I am much more familiar with the key storage in Intel SSD's than Samsung. Intel was I believe the first to offer on-chip FDE in their drives, the 320 series and on. Although that was AES 128-bit. I haven't looked extensively into how this Samsung series implements key storage, and nobody really knows at this point. Obviously customer service was of no help to you. I get the impression only five or six people in any tech company actually know anything about the hardware they sell. Intel seemed reluctant to cough up the specifics but eventually a company rep answered somewhere in a forum. Keep in mind that for the drive-manufacturers this feature is a total afterthought. They don't know or care anything about it and neither do 99.9% percent of their customers. It's just another advertisement bullet point on the back of the box.
Hope this helps!
Best Answer
The idea that SSDs are fragile snowflakes that will melt under the white heat of data is a bit of a mistake.
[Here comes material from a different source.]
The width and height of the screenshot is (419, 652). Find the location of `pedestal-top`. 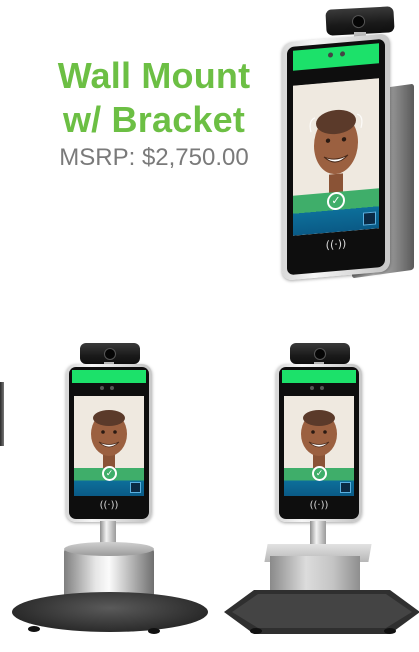

pedestal-top is located at coordinates (109, 549).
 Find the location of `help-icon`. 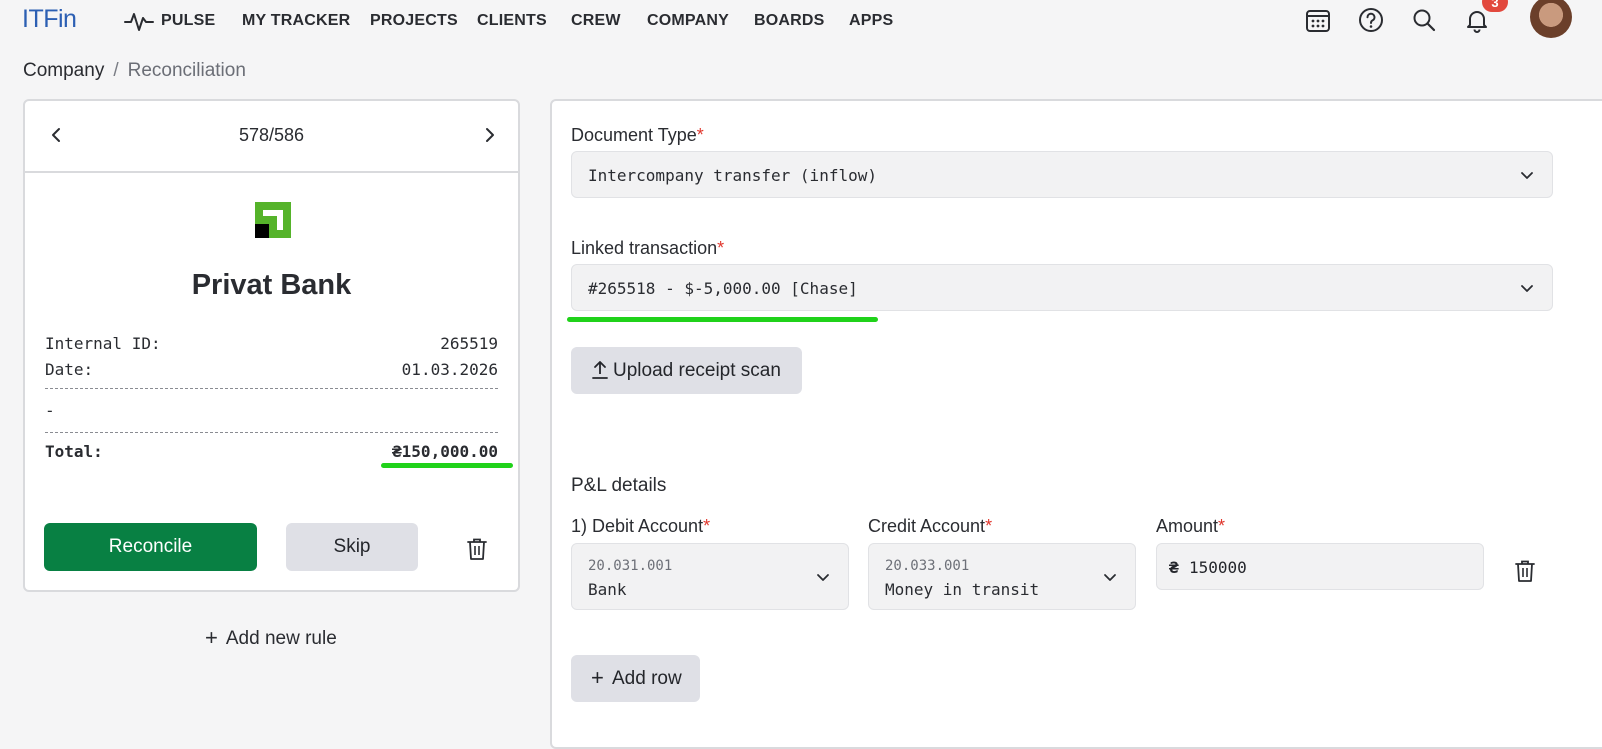

help-icon is located at coordinates (1371, 20).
Many tests have been done where drives have been torture tested - tech report did one with last generation drives and basically its PRETTY hard to kill a modern SSD by excessive writes.
Bit of a disclaimer. SMART needs careful interpretation and will tell you something can go wrong. Not that it will. SSDs may have different smart attributes based on brand. Look up the documentation for your drive. I primarily own samsungs at the moment, so my answer references the drives I have and the software for them.
People have put SSDs through workloads significantly worse than what they have been rated for and they have survived. Treat them like any other storage. Back them up, of course, but they arn't typically going to die that fast.
There's a few factors to SSD endurance - process size (the larger the better but not always), bits per cell (slc is better than mlc is better than tlc) and so on. However most modern drive have impressive endurance,
However, most drives have a certain amount of 'spare' cells (aka overprovisioning) that should help mitigate dead/worn out nand. Amusingly, the best drives (enterprise class SLC) and worst consumer level TLC drives both have a lot of this. In short, the drive handles this so you don't have to.
Interestingly SSDs use the same SMART standards as any other drive, and either your manufacturers tools or your favourite SMART information tool will tell you the raw values. However the attributes may differ.
Annoyingly these standards are not too standard and interpretation is as much as art as a science. I just tend to rely on the little green health status label to tell me everything's fine. That said, samsung has a rough guide on interpreting the values and suggest except for total LBA's written, the raw values should be indicative of what's going on. Check your specific manufacturer to be sure,
Practically speaking, unless you're hitting the bathtub curve of premature death, or a wierd bug, your drive is at least going to live as long as the warranty.